Yolculuğun başlangıç noktası itibarıyla bilgi sahibi olduğu kaydedilen Türkiye'nin Nairobi Büyükelçisi Osman Mengü Büyükdavras'ın Türkiye rotasından haberdar olmayabileceği kaydedildi.
Sorgulama OHAL'de yapılacak
BAŞBAKAN Bülent Ecevit'in, basın toplantısından önce resmi konutunda MİT Müsteşarı Şenkal Atasagun ve Genelkurmay Harekat Başkanı Korgeneral Yaşar Büyükanıt'ın yanısıra Jandarma Genel Komutanı Orgeneral Rasim Betir'le de görüşmesi, Abdullah Öcalan'ın Olağanüstü Hal Bölgesi'ne gönderileceğinin işareti sayıldı.

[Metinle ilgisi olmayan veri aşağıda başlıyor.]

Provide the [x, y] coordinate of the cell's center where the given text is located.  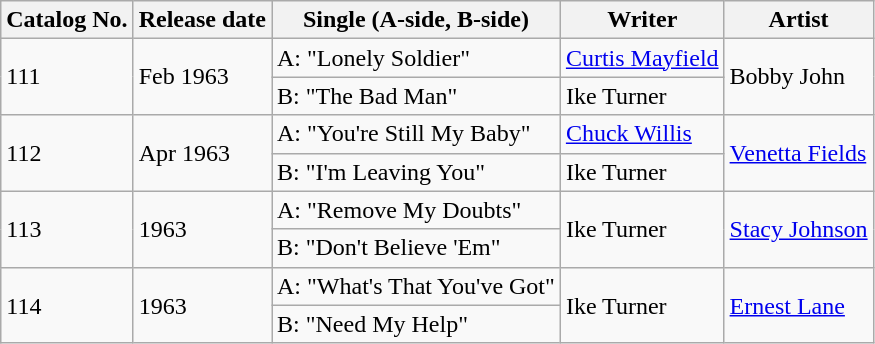
B: "I'm Leaving You" [416, 172]
Apr 1963 [202, 153]
Bobby John [798, 77]
Ernest Lane [798, 305]
Venetta Fields [798, 153]
Curtis Mayfield [642, 58]
112 [67, 153]
Writer [642, 20]
Artist [798, 20]
Catalog No. [67, 20]
111 [67, 77]
B: "The Bad Man" [416, 96]
A: "You're Still My Baby" [416, 134]
A: "What's That You've Got" [416, 286]
A: "Remove My Doubts" [416, 210]
Feb 1963 [202, 77]
Stacy Johnson [798, 229]
Single (A-side, B-side) [416, 20]
Chuck Willis [642, 134]
B: "Need My Help" [416, 324]
113 [67, 229]
B: "Don't Believe 'Em" [416, 248]
A: "Lonely Soldier" [416, 58]
Release date [202, 20]
114 [67, 305]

Olağanüstü Hal Bölgesi'ndeki sorgulama sürelerinin daha uzun, sanıkların dışarıyla bağlantılarının da yasal olarak kopuk olduğuna dikkat çeken kaynaklar, Öcalan'ın, dava dosyasındaki katliam yerleri de dikkate alınarak, bu bölgeye gönderilebileceğini bildirdiler.

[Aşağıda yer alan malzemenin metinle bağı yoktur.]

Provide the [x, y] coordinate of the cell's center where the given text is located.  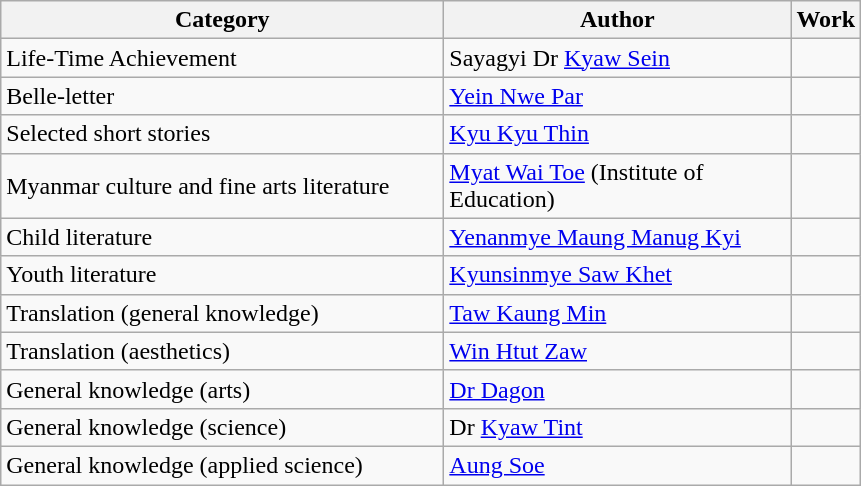
Translation (general knowledge) [222, 313]
Youth literature [222, 275]
Dr Dagon [618, 389]
General knowledge (arts) [222, 389]
Win Htut Zaw [618, 351]
Myanmar culture and fine arts literature [222, 186]
Life-Time Achievement [222, 58]
Child literature [222, 237]
Category [222, 20]
Myat Wai Toe (Institute of Education) [618, 186]
Author [618, 20]
Yenanmye Maung Manug Kyi [618, 237]
Translation (aesthetics) [222, 351]
Belle-letter [222, 96]
Taw Kaung Min [618, 313]
Kyu Kyu Thin [618, 134]
Aung Soe [618, 465]
General knowledge (science) [222, 427]
Kyunsinmye Saw Khet [618, 275]
Selected short stories [222, 134]
Dr Kyaw Tint [618, 427]
Yein Nwe Par [618, 96]
Work [826, 20]
Sayagyi Dr Kyaw Sein [618, 58]
General knowledge (applied science) [222, 465]
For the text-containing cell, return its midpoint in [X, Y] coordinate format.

Öcalan bu durumda, en fazla 15 gün boyunca gözaltında tutulduktan sonra Diyarbakır DGM'ye çıkarılacak. Hakkındaki gıyabi tutuklama kararı yüzüne karşı okunanarak vicahiye çevrilecek olan Öcalan'ın nerede yargılanacağı bu süreç sonrasında belirginleşecek.
Diyarbakır DGM, işlenen suçların Doğu ve Güneydoğu Anadolu bölgelerinde yoğunluk kazandığına dikkat çekerek, kendisi yargılayabileceği gibi, suçun devlete karşı işlendiği görüşüyle yargılama yerinin Ankara olduğunu da tespit edebilecek. Öcalan her iki durumda da, Adalet Bakanlığı tarafından belirlenecek bir cezaevine konulacak.
Yıldırım baskı yok sattı
PKK lideri Abdullah Öcalan'ın yakalanmasını okurlarına dün sabah yıldırım baskıyla duyuran Milliyet Gazetesi kapışıldı. Milliyet, Başbakan Bülent Ecevit'in dün saat 11.00'de PKK lideri Abdullah Öcalan'ın yakalanıp Türkiye'ye getirildiğini açıklamasının ardından, gelişmelerin perde arkasını tüm detayıyla okurlarına yıldırım baskıyla ulaştırdı. Okurlarına en doğru haberleri en hızlı şekilde duyurmayı ilke edinen Milliyet'in dünkü yıldırım baskısı kısa sürede tükendi.